My friend guessed the correct card drawn from a full deck of 52, 3 times out of 6 guesses (card not replaced each time).
I'm trying to work out the probability. My thinking is that if you guessed right the first 3 out of 6 times it would be:
1/52 (correct) * 1/51 (correct) * 1/50 (correct) * 48/49 (wrong) * 47/48 (wrong) * 46/47 (wrong)
But then there are 20 different ways to choose 3 from 6 so I multiply the outcome by 20. Does that give me the approximate answer?
In case I'm not being clear:
There are 52 cards and a guess is made and a card drawn.
Now there are 51 cards and a different guess is made and a card is drawn.
This happens 6 times and out of those 6 times, the correct guess is made 3 times. What are the chances of that?
Best Answer
In your example the first three guesses are right and the last three are wrong.

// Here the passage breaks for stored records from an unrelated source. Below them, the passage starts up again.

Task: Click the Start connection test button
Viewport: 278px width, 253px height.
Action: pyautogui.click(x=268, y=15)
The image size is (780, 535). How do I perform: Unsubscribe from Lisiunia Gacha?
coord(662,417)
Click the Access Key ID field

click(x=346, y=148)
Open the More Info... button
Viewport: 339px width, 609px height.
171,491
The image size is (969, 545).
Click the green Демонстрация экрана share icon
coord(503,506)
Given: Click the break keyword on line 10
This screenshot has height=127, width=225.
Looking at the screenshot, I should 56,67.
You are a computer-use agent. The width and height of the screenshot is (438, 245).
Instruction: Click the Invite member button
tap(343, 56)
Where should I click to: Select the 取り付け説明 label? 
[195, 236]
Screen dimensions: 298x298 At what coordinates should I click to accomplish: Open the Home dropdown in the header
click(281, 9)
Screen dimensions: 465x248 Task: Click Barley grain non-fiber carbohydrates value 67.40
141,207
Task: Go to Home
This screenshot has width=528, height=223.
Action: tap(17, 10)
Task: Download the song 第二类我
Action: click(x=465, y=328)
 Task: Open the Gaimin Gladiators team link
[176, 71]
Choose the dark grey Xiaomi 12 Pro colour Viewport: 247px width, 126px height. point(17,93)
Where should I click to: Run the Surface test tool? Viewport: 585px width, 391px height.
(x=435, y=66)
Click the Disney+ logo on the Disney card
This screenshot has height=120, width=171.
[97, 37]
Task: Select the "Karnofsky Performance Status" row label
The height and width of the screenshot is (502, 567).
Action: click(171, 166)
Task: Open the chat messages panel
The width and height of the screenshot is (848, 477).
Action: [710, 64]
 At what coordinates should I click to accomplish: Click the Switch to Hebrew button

But if the first three guesses were wrong and the last three were right, then you'd get a (slightly) different answer because the probabilities are all a bit different from each other. So you can't just multiply by 20 and get the correct answer (although it won't be horribly wrong for your particular question).
Instead you need to compute the probability of each of the 20 possibilities and add them up. The answer I get is \begin{equation} \frac{151999}{977208960} \approx 1.55544 \times 10^{-4} . \end{equation} This is about as likely as guessing 12 or 13 coin flips in a row.
Additional detail
Here is some additional detail on how I thought about the problem. Let \begin{equation} y = (y_1,\ldots,y_6) \in \{0,1\}^6 \end{equation} be a collection of independent Bernoulli variables: \begin{equation} p(y) = \prod_{i=1}^6 \textsf{Bernoulli}(y_i|\theta_i) , \end{equation} where $p(y_i=1|\theta_i) = \theta_i$ and \begin{equation} \theta_i = \frac{1}{53-i} . \end{equation} There are $2^6 = 64$ points in the probability space. Evaluate $p(y)$ at each of the points for which $\sum_{i=1}^6 y_i = 3$ and add the results up.